Hepatitis B Virus Studies

Hepatocyte growth factor (HGF) and β-catenin both play a crucial role in stimulating hepatocyte proliferation, but whether these 2 pathways cooperate in inducing hepatocyte proliferation is unclear. We have previously reported that β-catenin forms a complex with c-Met (HGF receptor) that undergoes dissociation because of β-catenin tyrosine phosphorylation on stimulation by HGF. It is also known that delivery of the human HGF gene cloned in a plasmid under a CMV promoter results in hepatomegaly in mice. In addition, recently characterized β-catenin transgenic mice also showed hepatomegaly. The present study was based on the hypothesis that HGF-induced hepatomegaly is mediated, at least in part, by activation of the Wnt/β-catenin pathway.

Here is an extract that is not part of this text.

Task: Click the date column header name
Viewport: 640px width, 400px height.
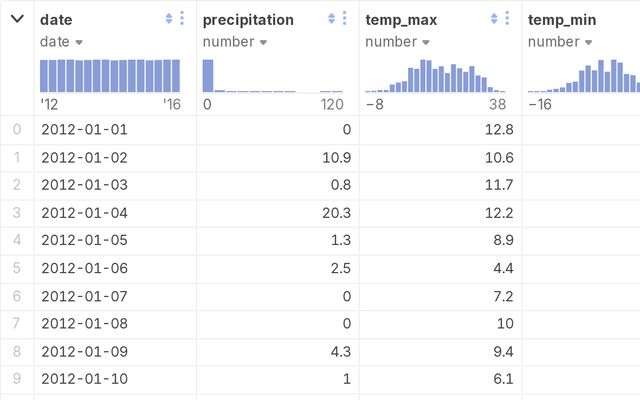Action: 56,19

Here we report that delivery of the human HGF gene delivery in mice led to hepatomegaly via β-catenin activation in the liver in 1- and 4-week studies. The mechanisms of β-catenin activation in the 1-week study included loss of c-Met–β-catenin association as well as canonical β-catenin activation, leading to its nuclear translocation. In the 4-week study, β-catenin activation was observed via canonical mechanisms, whereas the c-Met–β-catenin complex remained unchanged. In both studies there was an associated increase in the E-cadherin–β-catenin association at the membrane. In addition, we generated liver-specific β-catenin knockout mice, which demonstrated significantly smaller livers. HGF gene delivery failed to induce hepatomegaly in these β-catenin conditionally null mice. In conclusion, β-catenin- and HGF-mediated signaling pathways cooperate in hepatocyte proliferation, which may be crucial in liver development, regeneration following partial hepatectomy, and pathogenesis of hepatocellular carcinoma. (HEPATOLOGY 2006;44:992–1002.)